Kora: «Die allgemeine Enttäuschung ist natürlich gross. Dass es bei meinem Wechsel nicht allzu gut gelaufen ist, belastet mich persönlich sehr. Aber wir müssen jetzt nach vorne schauen.»

Del Ponte: «Die Chance war da, aber heute war das Glück nicht auf unserer Seite. Natürlich wollten wir mehr als den vierten Rang, aber vielleicht klappt es ein anderes Mal.»

Dietsche: «Wir sind wieder nah an den Schweizer Rekord herangekommen. Das ist cool, aber natürlich ist es schade, dass es nicht für mehr gereicht hat.»
Schweizer 4x100-Meter-Staffel landet auf Rang 4
Die Schweizer 4x100-Meter Staffel der Frauen verpasst die angestrebte Medaille und muss sich wie schon an der WM 2019 und der EM 2018 mit dem undankbaren 4. Rang begnügen. In 42,08 Sekunden bleiben Ajla Del Ponte, Riccarda Dietsche, Mujinga Kambundji und Salomé Kora drei Hundertstel unter dem Schweizer Rekord vom Donnerstag. Auf die Medaille fehlen am Ende nur zwei Zehntelsekunden – definitiv eine kleine Enttäuschung. Gold geht in 41,02 Sekunden an Jamaika, Silber an die USA, Bronze an Grossbritannien. (pre)
2. Übergabe
Del Ponte übergibt mit Rückstand an Kambundji.
Der Start ist erfolgt!
Riccarda Dietsche darf als Startläuferin nicht allzu viel verlieren.
Alles bereit für die 4x100-Meter-Staffel der Frauen
Gibt's in der 4x100-Meter-Staffel der Frauen die 14. Schweizer Medaille? Ajla Del Ponte, Riccarda Dietsche, Mujinga Kambundji und Salomé Kora sind bereits auf der Bahn. In wenigen Minuten geht es los!

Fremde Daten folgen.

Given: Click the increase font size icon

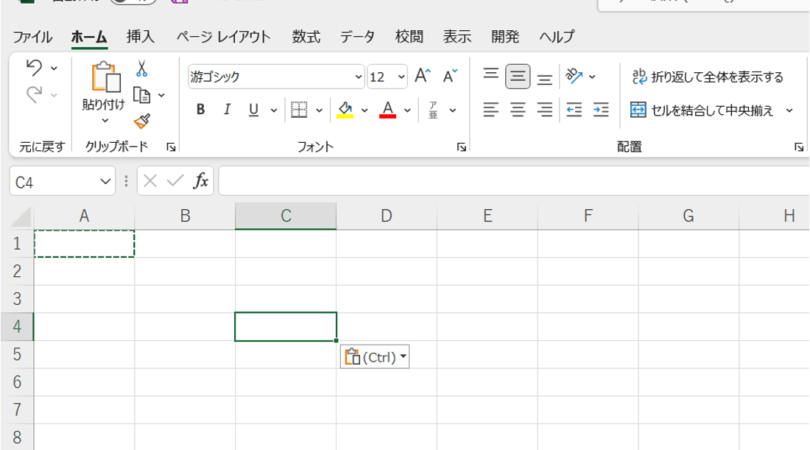Looking at the screenshot, I should pos(422,76).
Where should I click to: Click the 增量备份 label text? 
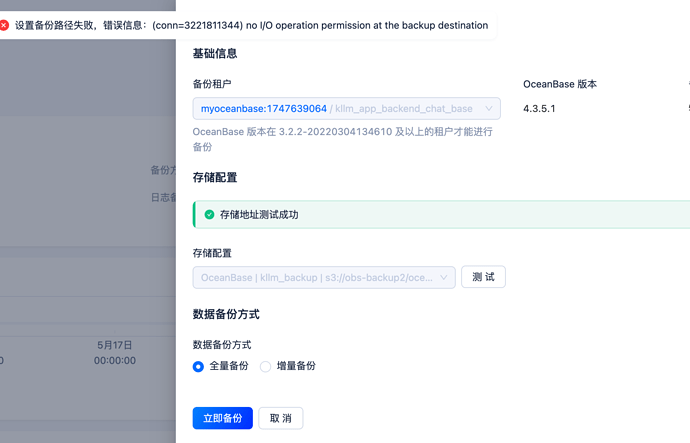[x=296, y=366]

Kipyegon siegt mit Olympia-Rekord
Faith Kipyegon hat über 1500 Meter wie schon vor fünf Jahren in Rio die Goldmedaille gewonnen. In 3:53,11 Minuten deklassiert die Kenianerin nicht nur die Konkurrenz, sondern stellt auch einen neuen olympischen Rekord auf. Hinter ihr komplettieren die Britin Laura Muir und die Niederländerin Sifan Hassan das Podest. (pre)

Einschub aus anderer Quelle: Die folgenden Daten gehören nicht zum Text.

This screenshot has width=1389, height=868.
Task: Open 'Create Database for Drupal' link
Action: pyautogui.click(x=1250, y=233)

Alvarez kann's im Winter wie im Sommer
Eduardo Alvarez – genannt «Eddy» – gehört zu einem illustren Kreis von Olympioniken. Mit dem Einzug des amerikanischen Baseball-Teams in den olympischen Final vom Samstag hat der 31-Jährige nicht nur mindestens Silber sicher. Er ist nun auch einer von nur sechs Athletinnen und Athleten, die sowohl an Winter- als auch an Sommerspielen Edelmetall holten. In Sotschi 2014 hatte der Sohn kubanischer Eltern bereits Silber mit der Shorttrack-Staffel gewonnen. (pre/sda)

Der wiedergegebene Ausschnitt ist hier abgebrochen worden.